> [Цитируемый текст]:
========
В среду, 25 мая, на заседании Экономического совета при президенте будут рассматриваться стратегии выхода страны из кризиса. О том, может ли Россия отказаться от сырьевой модели и как это изменит взаимоотношения между властью, обществом и бизнесом, рассказал «Ленте.ру» декан экономического факультета МГУ Александр Аузан.
«Лента.ру»: Алексея Кудрина прочат в главные разработчики экономической программы, которая должна реализовываться после 2018 года. Но можно ли Кудрина назвать стратегом?
Александр Аузан: В значительной мере система финансовых страховок, трехлетний бюджет и тому подобное — это результат управленческой и проектной деятельности Алексея Леонидовича Кудрина. Одна популярная книга даже называется так: «Система Кудрина».
Причем эта система жила и после его отставки, и ее оказалось не так легко изменить. Была сделана попытка уйти от трехлетнего планирования — на мой взгляд, неправильная, — но через год к нему вернулись.
Возможно, ту страховку, которая была выстроена Кудриным для периода тучных лет, теперь надо пересматривать. Мы выпали из прежней модели экономики и висим в пространстве, где старая уже не работает, а новая еще не началась.
========
> [Извлечённые данные]:
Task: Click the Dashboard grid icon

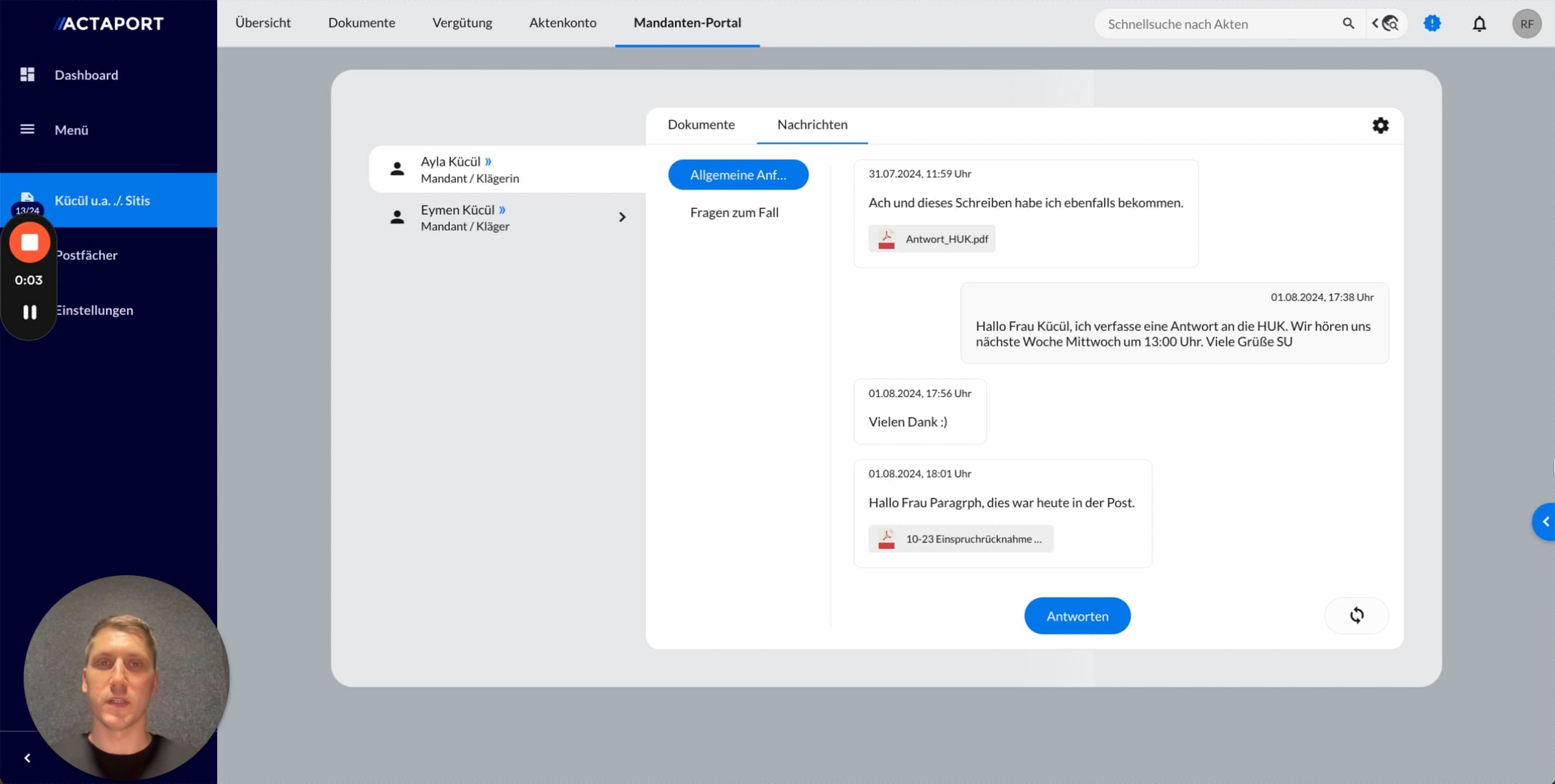Action: (x=28, y=75)
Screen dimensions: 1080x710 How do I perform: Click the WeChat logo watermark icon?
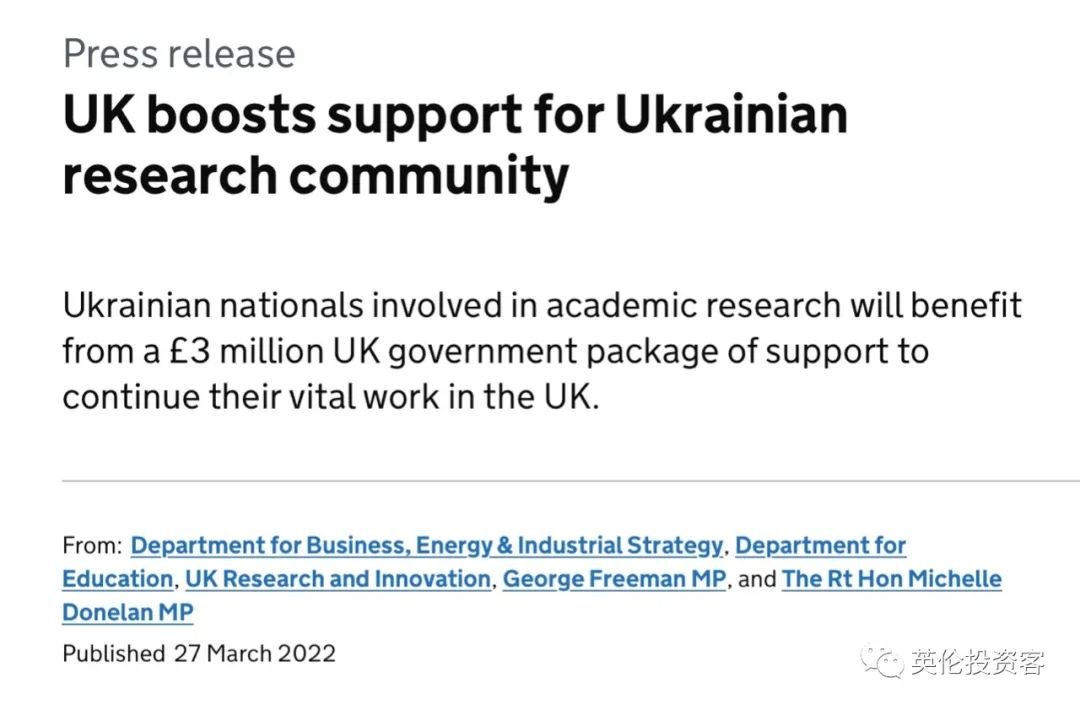(x=884, y=661)
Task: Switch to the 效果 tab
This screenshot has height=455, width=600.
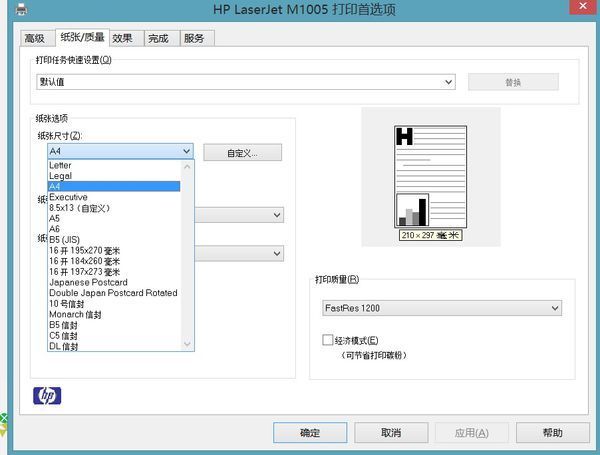Action: click(122, 38)
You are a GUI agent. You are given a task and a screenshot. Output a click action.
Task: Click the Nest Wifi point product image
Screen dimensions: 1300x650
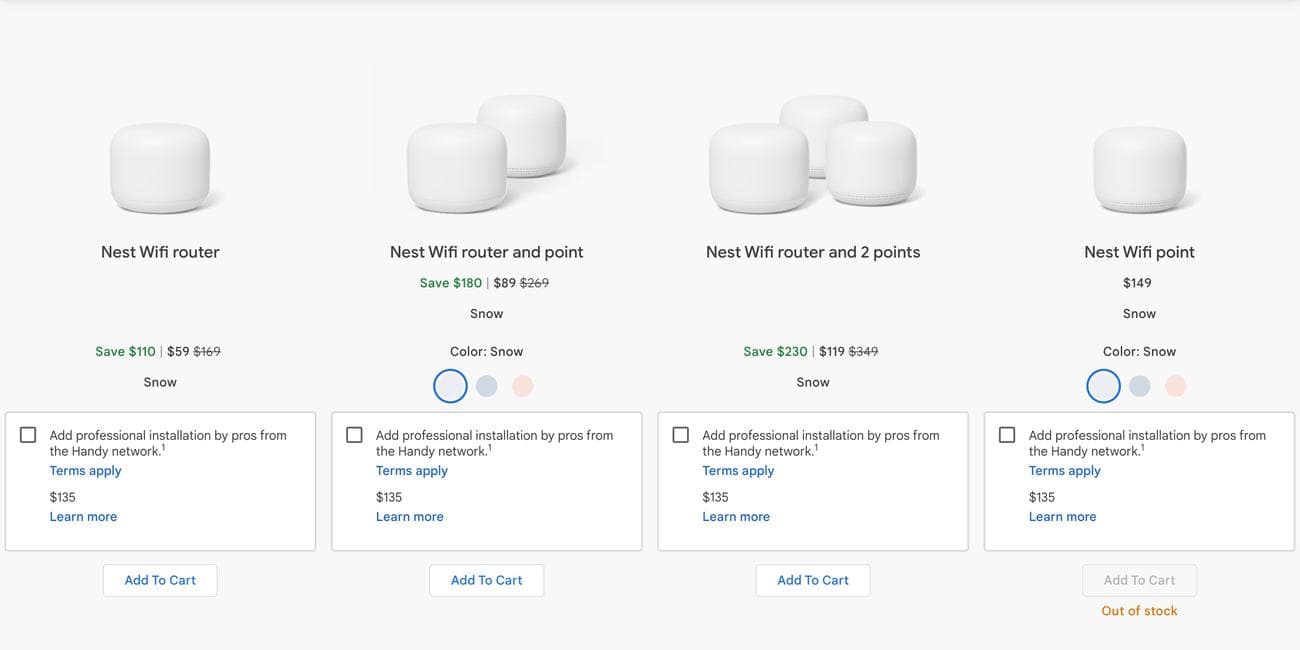(x=1139, y=167)
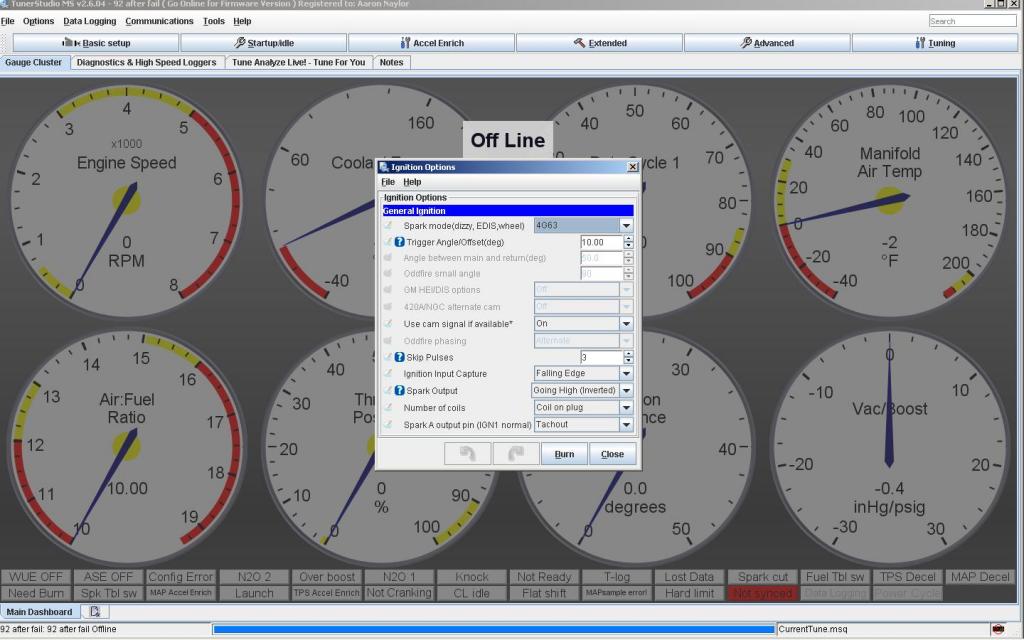Click the help icon beside Trigger Angle/Offset
The width and height of the screenshot is (1024, 640).
[399, 242]
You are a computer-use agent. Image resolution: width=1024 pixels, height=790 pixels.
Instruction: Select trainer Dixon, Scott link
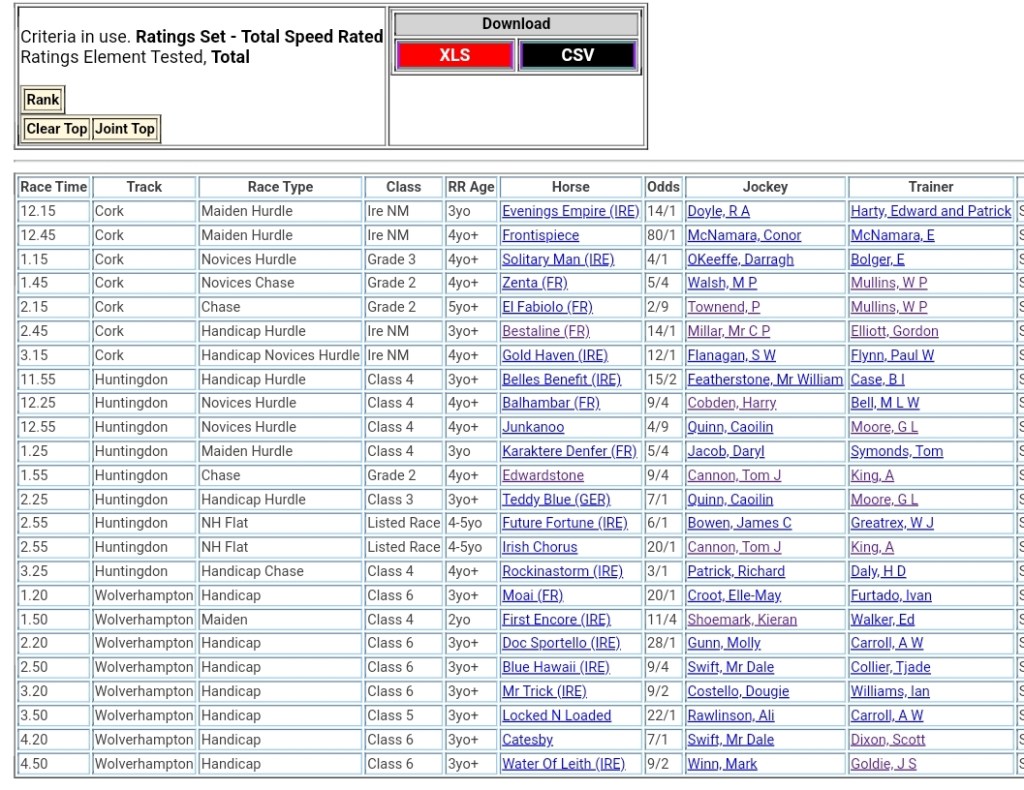point(887,739)
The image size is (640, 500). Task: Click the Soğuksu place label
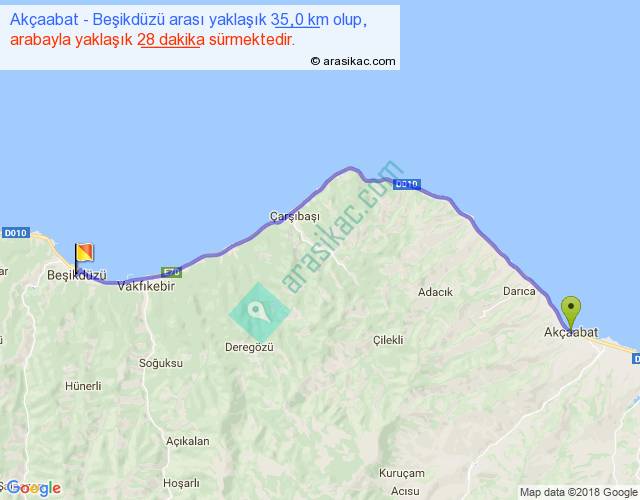161,362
========
> [Задания]:
a. Воспроизведите дословно фрагмент интервью об экономической стратегии: начните со слов «В среду, 25» и остановитесь после слов «Кудрина назвать стратегом?».
b. Продолжите интервью об экономической стратегии, начиная сразу после его последней фразы.
Записи к этой работе отношения не имеют.

> [Ответы к заданиям]:
a.
В среду, 25 мая, на заседании Экономического совета при президенте будут рассматриваться стратегии выхода страны из кризиса. О том, может ли Россия отказаться от сырьевой модели и как это изменит взаимоотношения между властью, обществом и бизнесом, рассказал «Ленте.ру» декан экономического факультета МГУ Александр Аузан.
«Лента.ру»: Алексея Кудрина прочат в главные разработчики экономической программы, которая должна реализовываться после 2018 года. Но можно ли Кудрина назвать стратегом?

b.
Что нужно для перехода к новой модели?
Для начала нужно согласие, что от старой модели нужно отказаться. История последних семи-восьми лет в экономике — это попытка возвращения к прежней модели. Как только возникает намек на повышение нефтяных цен, тут же возникают разговоры, что все непременно восстановится. Различаются эти прогнозы лишь по срокам — в следующем году, через 10 лет или через 15.
Сидит очень сильная установка: «Перезимуем — и все будет как при дедушке». На самом деле похоже, что нет.
Это проблема культурная, она связана со страхом перед будущим, с представлением о том, что двери открывать не надо — там страшнее. Этих людей менять не надо — такие придут головорезы. Да, система нехороша, но лучше ее не трогать, потому что может быть совсем страшно.
Решение о переходе к новой модели по существу не принято, причем как властью, так и обществом. Не уверен, что принято бизнесом.
И что же в таком случае должны делать власть, общество и бизнес, чтобы переход к новой модели все-таки состоялся?
От власти требуется предсказуемость. Первое — стабильность правил. Вы сказали, что накопительная пенсионная система должна быть? Перестаньте ее замораживать каждый год и при этом публично обсуждать вопрос, не закрыть ли ее вообще.
Вы сказали, что результатом, имеющим положительный эффект, является плоская шкала подоходного налога? Ну, хорош все время обсуждать, не заменить ли ее на какую-то еще.
Я не утверждаю, что правильно либо то, либо другое решение. Я говорю, что при стабильности институтов повышается предсказуемость.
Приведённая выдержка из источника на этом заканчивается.